A York County school district has announced it’s delaying the start of classes by a week after someone associated with its transportation department tested positive for COVID-19 and after state officials warned last week that it’s not safe for schools in the southernmost county to fully restart in-person classes amid several different outbreaks of the disease.
In a letter posted online on Labor Day, Regional School Unit 57 announced that it was delaying the staggered start of remote and in-person classes to the beginning of next week. They had been scheduled to start this week.
Superintendent Larry Malone said the district had made the decision out “of an abundance of caution” after “an individual associated with the Transportation Department recently tested positive for” COVID-19.
Malone did not provide much additional detail about the relationship of that person to the district’s transportation staff, but he said that state health investigators — known as contact tracers — have classified that person as not a “close contact.”

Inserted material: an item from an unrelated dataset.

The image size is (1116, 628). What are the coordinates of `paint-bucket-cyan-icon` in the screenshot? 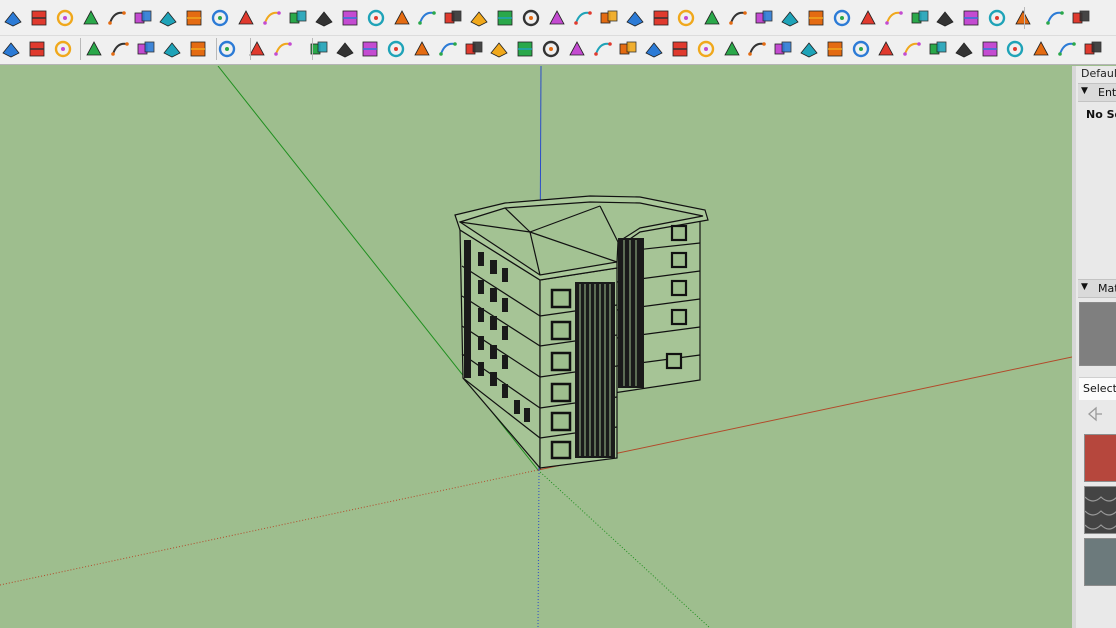 It's located at (39, 18).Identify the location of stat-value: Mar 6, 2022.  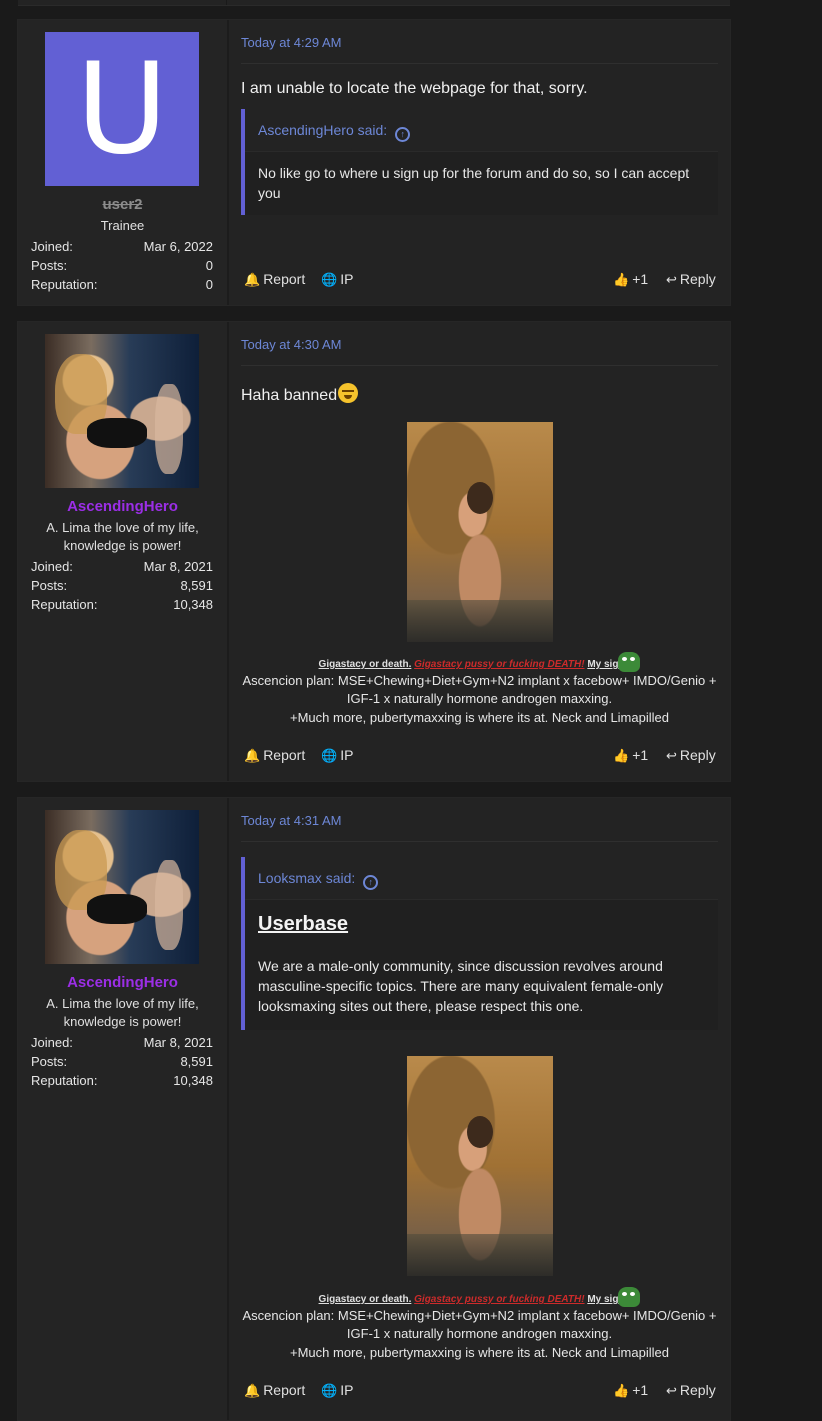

RSU 57 includes the town of Alfred, the York County seat which also includes its jail. The jail is now trying to contain a COVID-19 outbreak that has spread to at least 75 people: 46 inmates, 22 workers and seven of their family members.
The school district also includes Waterboro, Shapleigh, Lyman, Limerick and Newfield.
Last week, state education officials downgraded the safety designation of York County schools from green to yellow, meaning it’s no longer considered safe for them to resume in-person classes full time. It’s the only Maine county that now has been moved out of the green status.
In addition to the jail outbreak, the state is also investigating a COVID-19 outbreak at Calvary Baptist Church in Sanford — one town over from Alfred — which has at least 10 confirmed cases and where Pastor Todd Bell continues to hold services. Bell also officiated the Aug. 7 wedding in the Katahdin region that sparked the state’s largest COVID-19 outbreak and was attended by one of the first York County jail employees to test positive.
And the state is still working to contain an outbreak involving multiple York County fire departments.
York County in recent days has emerged as a particular area of concern for the state, prompting the schools’ change from green to yellow. The county’s rate of new cases and its rate of coronavirus tests coming back positive have been about triple the rest of the state over the past two weeks. Nirav Shah, director of the Maine Center for Disease Control and Prevention, said Thursday that half of the state’s active virus outbreaks are in York County. The county has also seen a spike in cases not connected to the known outbreaks in the county, suggesting that the virus is spreading in the community.